動揺を悟られないように笑顔で尋ねると、美容師も鏡越しに笑みを浮かべてこちらを見ていた。
「シャンプーした時に頭の凝りがひどかったので。気付かないうちに頭が凝ってしまってる人って結構いらっしゃるんですよ」
何だ、なんとなく常連客の娘だと気付いた訳ではなかったのか。自分のイラストを自分で誉めるような恥ずかしい嘘がバレなくてよかったとホッとする。

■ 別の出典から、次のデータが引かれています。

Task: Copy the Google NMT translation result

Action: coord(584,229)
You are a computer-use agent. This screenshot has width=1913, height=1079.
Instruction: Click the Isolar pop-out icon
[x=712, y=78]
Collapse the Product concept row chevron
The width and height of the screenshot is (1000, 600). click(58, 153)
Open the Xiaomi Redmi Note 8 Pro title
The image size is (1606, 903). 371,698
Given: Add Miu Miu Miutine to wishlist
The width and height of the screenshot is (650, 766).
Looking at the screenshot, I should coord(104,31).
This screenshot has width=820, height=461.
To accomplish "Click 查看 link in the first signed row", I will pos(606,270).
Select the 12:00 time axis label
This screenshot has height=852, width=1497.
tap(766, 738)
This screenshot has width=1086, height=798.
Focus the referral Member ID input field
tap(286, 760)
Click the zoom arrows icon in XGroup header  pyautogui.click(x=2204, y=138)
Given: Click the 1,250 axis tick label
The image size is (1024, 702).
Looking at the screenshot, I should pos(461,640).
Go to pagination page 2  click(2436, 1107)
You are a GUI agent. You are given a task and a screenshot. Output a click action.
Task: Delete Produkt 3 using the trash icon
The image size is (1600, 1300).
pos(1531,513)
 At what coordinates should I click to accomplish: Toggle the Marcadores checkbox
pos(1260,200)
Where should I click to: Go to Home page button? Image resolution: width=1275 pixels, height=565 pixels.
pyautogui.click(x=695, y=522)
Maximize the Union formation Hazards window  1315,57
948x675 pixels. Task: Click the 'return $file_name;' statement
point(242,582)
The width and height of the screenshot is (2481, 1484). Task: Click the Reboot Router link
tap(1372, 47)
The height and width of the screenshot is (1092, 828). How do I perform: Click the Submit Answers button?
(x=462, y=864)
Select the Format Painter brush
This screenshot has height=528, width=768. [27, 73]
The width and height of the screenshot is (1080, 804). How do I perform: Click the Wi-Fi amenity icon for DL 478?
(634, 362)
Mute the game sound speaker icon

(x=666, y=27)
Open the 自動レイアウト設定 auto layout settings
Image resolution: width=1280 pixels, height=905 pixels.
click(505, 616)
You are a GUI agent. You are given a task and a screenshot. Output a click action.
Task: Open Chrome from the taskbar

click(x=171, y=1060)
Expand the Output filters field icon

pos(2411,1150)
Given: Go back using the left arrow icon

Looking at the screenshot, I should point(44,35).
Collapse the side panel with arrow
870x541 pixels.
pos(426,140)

しかし、一方でシャンプーの短い時間でそんなことまで分かってしまうとは。一生懸命他人のフリをしているが、この美容師だったら本当のことが分かってしまってもおかしくないなと思った。美容師としての技術と観察力と、そして、何でも話したくなる雰囲気。髪を整えてもらう間、本当のことを話してしまおうか、と何度も思った。
母さんにとって、この美容室はもうひとつの家なのかもしれない。心地よい香りに包まれながら髪をきれいに整え、新たな発見や喜びを共有し、時に悩みを打ち明けられる場所。私が家を出ていき、父が亡くなってから一人で暮らすようになった母さんの大切な場所。
鏡に映るすっかりきれいになった髪を見ながら、これから始まる母さんとの生活への決意を新たにする。母さんをしっかり支えてあげよう。もう一度、母さんが自分の足で歩けるように。ここへ通えるように。もうひとつの家へ帰ってこられるように。